Copy out the records again. Change nothing.

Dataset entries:
______

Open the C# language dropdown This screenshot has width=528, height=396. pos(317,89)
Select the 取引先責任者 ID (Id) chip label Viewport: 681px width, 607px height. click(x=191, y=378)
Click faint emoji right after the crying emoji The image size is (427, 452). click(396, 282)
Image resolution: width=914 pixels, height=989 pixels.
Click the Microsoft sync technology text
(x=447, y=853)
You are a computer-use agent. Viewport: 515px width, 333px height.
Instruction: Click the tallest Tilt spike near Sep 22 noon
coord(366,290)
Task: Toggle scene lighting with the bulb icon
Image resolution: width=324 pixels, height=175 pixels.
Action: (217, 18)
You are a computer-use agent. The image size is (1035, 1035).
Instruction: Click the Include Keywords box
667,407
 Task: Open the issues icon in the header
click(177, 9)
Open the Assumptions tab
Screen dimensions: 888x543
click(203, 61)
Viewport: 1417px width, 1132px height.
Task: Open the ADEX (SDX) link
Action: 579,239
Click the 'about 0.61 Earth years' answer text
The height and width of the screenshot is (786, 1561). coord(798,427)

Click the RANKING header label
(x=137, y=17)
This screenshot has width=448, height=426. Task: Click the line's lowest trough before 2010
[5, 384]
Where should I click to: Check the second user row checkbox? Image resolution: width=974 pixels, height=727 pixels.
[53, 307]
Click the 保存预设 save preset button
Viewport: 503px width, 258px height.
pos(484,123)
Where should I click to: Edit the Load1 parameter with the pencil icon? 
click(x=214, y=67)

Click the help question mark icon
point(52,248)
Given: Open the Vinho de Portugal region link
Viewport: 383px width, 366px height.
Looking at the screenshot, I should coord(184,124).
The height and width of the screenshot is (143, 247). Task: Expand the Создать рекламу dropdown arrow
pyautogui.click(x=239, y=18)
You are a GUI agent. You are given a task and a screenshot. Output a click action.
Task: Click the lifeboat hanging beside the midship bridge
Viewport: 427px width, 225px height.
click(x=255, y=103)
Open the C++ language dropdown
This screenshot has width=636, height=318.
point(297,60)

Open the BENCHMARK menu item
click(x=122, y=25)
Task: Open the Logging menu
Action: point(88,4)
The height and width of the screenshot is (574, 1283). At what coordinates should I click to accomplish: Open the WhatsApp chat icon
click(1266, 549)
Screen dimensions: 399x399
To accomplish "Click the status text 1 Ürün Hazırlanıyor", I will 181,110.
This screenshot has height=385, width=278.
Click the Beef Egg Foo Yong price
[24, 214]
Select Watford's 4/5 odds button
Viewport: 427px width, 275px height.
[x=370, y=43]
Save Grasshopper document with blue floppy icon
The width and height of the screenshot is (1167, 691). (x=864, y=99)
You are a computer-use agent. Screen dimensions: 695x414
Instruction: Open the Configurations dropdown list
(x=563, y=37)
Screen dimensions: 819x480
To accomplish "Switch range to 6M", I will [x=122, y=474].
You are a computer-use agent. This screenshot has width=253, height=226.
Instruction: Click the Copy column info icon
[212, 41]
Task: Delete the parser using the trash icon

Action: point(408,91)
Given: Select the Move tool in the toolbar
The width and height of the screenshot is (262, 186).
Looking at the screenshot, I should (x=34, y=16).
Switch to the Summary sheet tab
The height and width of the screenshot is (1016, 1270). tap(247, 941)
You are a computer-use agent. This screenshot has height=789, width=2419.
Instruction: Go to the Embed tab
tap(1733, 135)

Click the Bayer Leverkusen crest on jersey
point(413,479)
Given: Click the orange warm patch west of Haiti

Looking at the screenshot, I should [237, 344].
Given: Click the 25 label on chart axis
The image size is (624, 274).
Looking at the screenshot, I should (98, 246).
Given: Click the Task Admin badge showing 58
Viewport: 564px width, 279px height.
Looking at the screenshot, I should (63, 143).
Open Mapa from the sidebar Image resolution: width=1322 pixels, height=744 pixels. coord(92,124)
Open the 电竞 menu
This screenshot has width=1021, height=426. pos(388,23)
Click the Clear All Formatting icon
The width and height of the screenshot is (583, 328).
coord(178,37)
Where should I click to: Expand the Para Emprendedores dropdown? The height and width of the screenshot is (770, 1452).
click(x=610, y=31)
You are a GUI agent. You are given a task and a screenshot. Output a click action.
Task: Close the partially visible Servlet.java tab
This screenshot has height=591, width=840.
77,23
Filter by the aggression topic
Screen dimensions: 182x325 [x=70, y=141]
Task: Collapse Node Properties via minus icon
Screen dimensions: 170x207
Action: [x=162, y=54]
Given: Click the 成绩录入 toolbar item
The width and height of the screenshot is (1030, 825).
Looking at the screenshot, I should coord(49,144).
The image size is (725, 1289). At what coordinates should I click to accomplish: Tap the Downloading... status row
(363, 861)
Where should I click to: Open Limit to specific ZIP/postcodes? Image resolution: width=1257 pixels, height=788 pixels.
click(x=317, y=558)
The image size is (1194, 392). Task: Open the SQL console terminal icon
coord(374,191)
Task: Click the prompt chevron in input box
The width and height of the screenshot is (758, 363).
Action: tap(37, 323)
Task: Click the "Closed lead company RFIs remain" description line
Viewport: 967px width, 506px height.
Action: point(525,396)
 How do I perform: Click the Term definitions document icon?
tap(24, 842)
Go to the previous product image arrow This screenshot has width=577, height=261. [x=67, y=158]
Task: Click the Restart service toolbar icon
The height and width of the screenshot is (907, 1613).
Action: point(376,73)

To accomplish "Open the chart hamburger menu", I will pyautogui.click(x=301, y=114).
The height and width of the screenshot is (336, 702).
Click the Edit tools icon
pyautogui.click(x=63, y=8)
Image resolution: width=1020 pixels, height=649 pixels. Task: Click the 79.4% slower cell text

______

* Solution to this exercise:
Open the C# language dropdown This screenshot has width=528, height=396. pos(317,89)
Select the 取引先責任者 ID (Id) chip label Viewport: 681px width, 607px height. click(x=191, y=378)
Click faint emoji right after the crying emoji The image size is (427, 452). click(396, 282)
Image resolution: width=914 pixels, height=989 pixels.
Click the Microsoft sync technology text
(x=447, y=853)
You are a computer-use agent. Viewport: 515px width, 333px height.
Instruction: Click the tallest Tilt spike near Sep 22 noon
coord(366,290)
Task: Toggle scene lighting with the bulb icon
Image resolution: width=324 pixels, height=175 pixels.
Action: (217, 18)
You are a computer-use agent. The image size is (1035, 1035).
Instruction: Click the Include Keywords box
667,407
 Task: Open the issues icon in the header
click(177, 9)
Open the Assumptions tab
Screen dimensions: 888x543
click(203, 61)
Viewport: 1417px width, 1132px height.
Task: Open the ADEX (SDX) link
Action: 579,239
Click the 'about 0.61 Earth years' answer text
The height and width of the screenshot is (786, 1561). coord(798,427)

Click the RANKING header label
(x=137, y=17)
This screenshot has width=448, height=426. Task: Click the line's lowest trough before 2010
[5, 384]
Where should I click to: Check the second user row checkbox? Image resolution: width=974 pixels, height=727 pixels.
[53, 307]
Click the 保存预设 save preset button
Viewport: 503px width, 258px height.
pos(484,123)
Where should I click to: Edit the Load1 parameter with the pencil icon? 
click(x=214, y=67)

Click the help question mark icon
point(52,248)
Given: Open the Vinho de Portugal region link
Viewport: 383px width, 366px height.
Looking at the screenshot, I should coord(184,124).
The height and width of the screenshot is (143, 247). Task: Expand the Создать рекламу dropdown arrow
pyautogui.click(x=239, y=18)
You are a GUI agent. You are given a task and a screenshot. Output a click action.
Task: Click the lifeboat hanging beside the midship bridge
Viewport: 427px width, 225px height.
click(x=255, y=103)
Open the C++ language dropdown
This screenshot has width=636, height=318.
point(297,60)

Open the BENCHMARK menu item
click(x=122, y=25)
Task: Open the Logging menu
Action: point(88,4)
The height and width of the screenshot is (574, 1283). At what coordinates should I click to accomplish: Open the WhatsApp chat icon
click(1266, 549)
Screen dimensions: 399x399
To accomplish "Click the status text 1 Ürün Hazırlanıyor", I will 181,110.
This screenshot has height=385, width=278.
Click the Beef Egg Foo Yong price
[24, 214]
Select Watford's 4/5 odds button
Viewport: 427px width, 275px height.
[x=370, y=43]
Save Grasshopper document with blue floppy icon
The width and height of the screenshot is (1167, 691). (x=864, y=99)
You are a computer-use agent. Screen dimensions: 695x414
Instruction: Open the Configurations dropdown list
(x=563, y=37)
Screen dimensions: 819x480
To accomplish "Switch range to 6M", I will [x=122, y=474].
You are a computer-use agent. This screenshot has width=253, height=226.
Instruction: Click the Copy column info icon
[212, 41]
Task: Delete the parser using the trash icon

Action: point(408,91)
Given: Select the Move tool in the toolbar
The width and height of the screenshot is (262, 186).
Looking at the screenshot, I should (x=34, y=16).
Switch to the Summary sheet tab
The height and width of the screenshot is (1016, 1270). tap(247, 941)
You are a computer-use agent. This screenshot has height=789, width=2419.
Instruction: Go to the Embed tab
tap(1733, 135)

Click the Bayer Leverkusen crest on jersey
point(413,479)
Given: Click the orange warm patch west of Haiti

Looking at the screenshot, I should [237, 344].
Given: Click the 25 label on chart axis
The image size is (624, 274).
Looking at the screenshot, I should (98, 246).
Given: Click the Task Admin badge showing 58
Viewport: 564px width, 279px height.
Looking at the screenshot, I should (63, 143).
Open Mapa from the sidebar Image resolution: width=1322 pixels, height=744 pixels. coord(92,124)
Open the 电竞 menu
This screenshot has width=1021, height=426. pos(388,23)
Click the Clear All Formatting icon
The width and height of the screenshot is (583, 328).
coord(178,37)
Where should I click to: Expand the Para Emprendedores dropdown? The height and width of the screenshot is (770, 1452).
click(x=610, y=31)
You are a GUI agent. You are given a task and a screenshot. Output a click action.
Task: Close the partially visible Servlet.java tab
This screenshot has height=591, width=840.
77,23
Filter by the aggression topic
Screen dimensions: 182x325 [x=70, y=141]
Task: Collapse Node Properties via minus icon
Screen dimensions: 170x207
Action: [x=162, y=54]
Given: Click the 成绩录入 toolbar item
The width and height of the screenshot is (1030, 825).
Looking at the screenshot, I should coord(49,144).
The image size is (725, 1289). At what coordinates should I click to accomplish: Tap the Downloading... status row
(363, 861)
Where should I click to: Open Limit to specific ZIP/postcodes? Image resolution: width=1257 pixels, height=788 pixels.
click(x=317, y=558)
The image size is (1194, 392). Task: Open the SQL console terminal icon
coord(374,191)
Task: Click the prompt chevron in input box
The width and height of the screenshot is (758, 363).
Action: tap(37, 323)
Task: Click the "Closed lead company RFIs remain" description line
Viewport: 967px width, 506px height.
Action: point(525,396)
 How do I perform: Click the Term definitions document icon?
tap(24, 842)
Go to the previous product image arrow This screenshot has width=577, height=261. [x=67, y=158]
Task: Click the Restart service toolbar icon
The height and width of the screenshot is (907, 1613).
Action: point(376,73)

To accomplish "Open the chart hamburger menu", I will pyautogui.click(x=301, y=114).
The height and width of the screenshot is (336, 702).
Click the Edit tools icon
pyautogui.click(x=63, y=8)
Image resolution: width=1020 pixels, height=649 pixels. Task: Click the 79.4% slower cell text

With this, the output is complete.